Moją uwagę przykuł wpis dziennikarza Piotra Żyłki, który od listopada 2016 roku organizuje w Krakowie spotkania dla osób doświadczających bezdomności.
"Zupa na Plantach", bo tak nazywa się to wydarzenie, to społeczność ludzi: wolontariuszy i ubogich, którzy spotykają się, by pobyć ze sobą i zjeść posiłek. Oprócz tego organizują szereg innych działań, który ma na celu wsparcie osób w kryzysie bezdomności.
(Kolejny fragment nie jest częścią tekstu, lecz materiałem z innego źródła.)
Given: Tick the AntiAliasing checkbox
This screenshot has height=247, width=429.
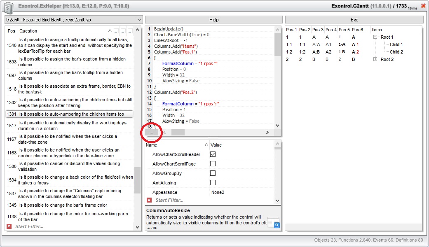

Hania – dziewczynka, która także jest wolontariuszką, kilka dni po swojej Pierwszej Komunii przyniosła na spotkanie różową kopertę z wyklejonym napisem "Zupa na Plantach". W środku znajdował się wzruszający list i pieniądze.
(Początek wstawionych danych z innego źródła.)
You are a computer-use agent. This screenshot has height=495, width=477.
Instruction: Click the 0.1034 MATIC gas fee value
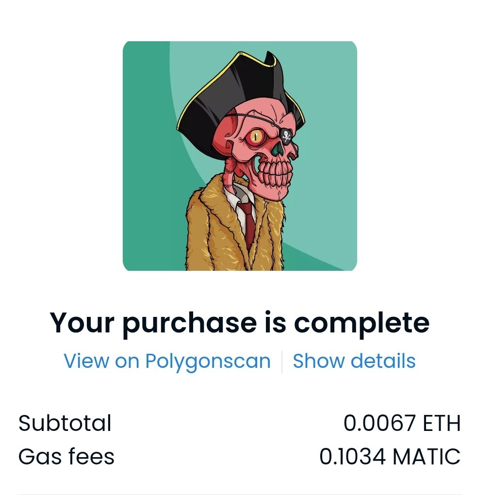(x=390, y=457)
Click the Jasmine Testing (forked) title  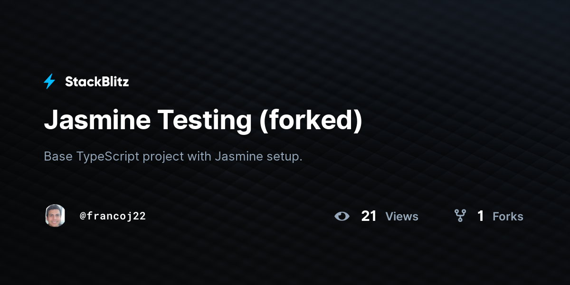click(x=203, y=121)
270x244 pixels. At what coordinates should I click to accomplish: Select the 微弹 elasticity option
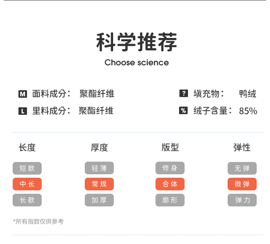pos(242,184)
– W niedzielę, 28 czerwca, przystąpiłam do Pierwszej Komunii Świętej. Z tej okazji zostałam obdarowana wieloma prezentami. Chciałabym, żeby połowa z nich była przekazana na potrzeby osób w kryzysie bezdomności, bo dzięki tym osobom oraz wolontariuszom "Zupy na Plantach" codziennie uczę się jak być lepszym człowiekiem – napisała Hania.
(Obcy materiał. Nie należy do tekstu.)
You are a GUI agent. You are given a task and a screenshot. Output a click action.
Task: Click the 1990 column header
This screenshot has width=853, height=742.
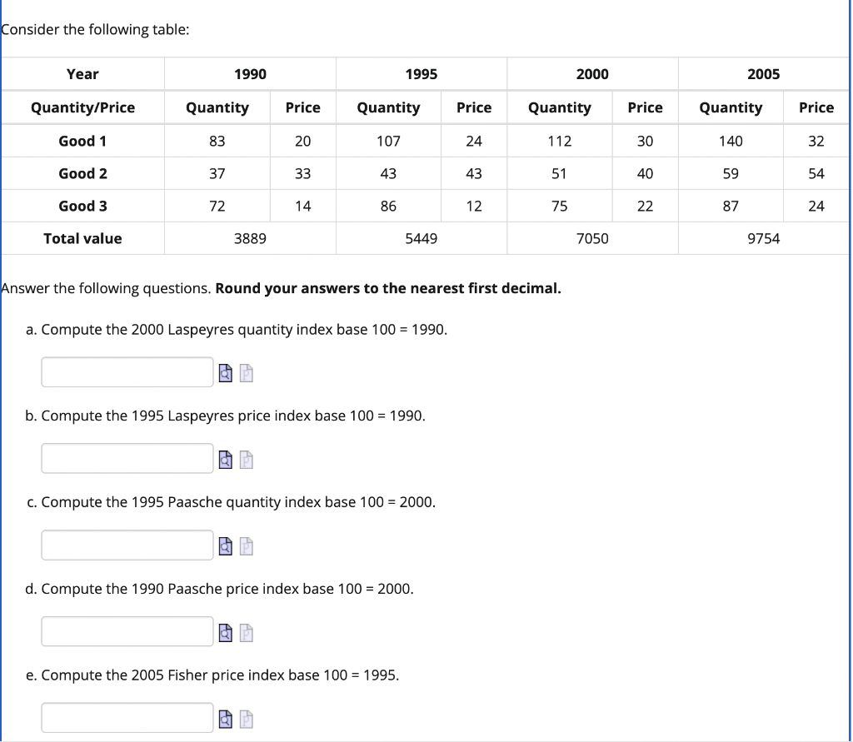click(250, 74)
"Coś wspaniałego! Możemy się wiele uczyć od tej mądrej, wrażliwej dziewczynki", "Jesteś, Haniu, wspaniałą osobą, wrażliwą na krzywdę ludzką", "Chłop. 42 lata. Siedzi i płacze.
Wspaniała dziewczynka, wspaniali rodzice. Dziś mój świat jest o niebo lepszy. Dziękuję!" – to tylko niektóre z komentarzy, w których ludzie nie kryli wzruszenia.
Niech Hania i jej wielkie serce stanie się dla nas dzisiaj inspiracją. Nie tylko do niesienia pomocy materialnej, ale przede wszystkim do uwrażliwienia siebie na krzywdę i trudności innych, do akceptacji i przyjęcia drugiego człowieka bez względu na jego status społeczny i ekonomiczny.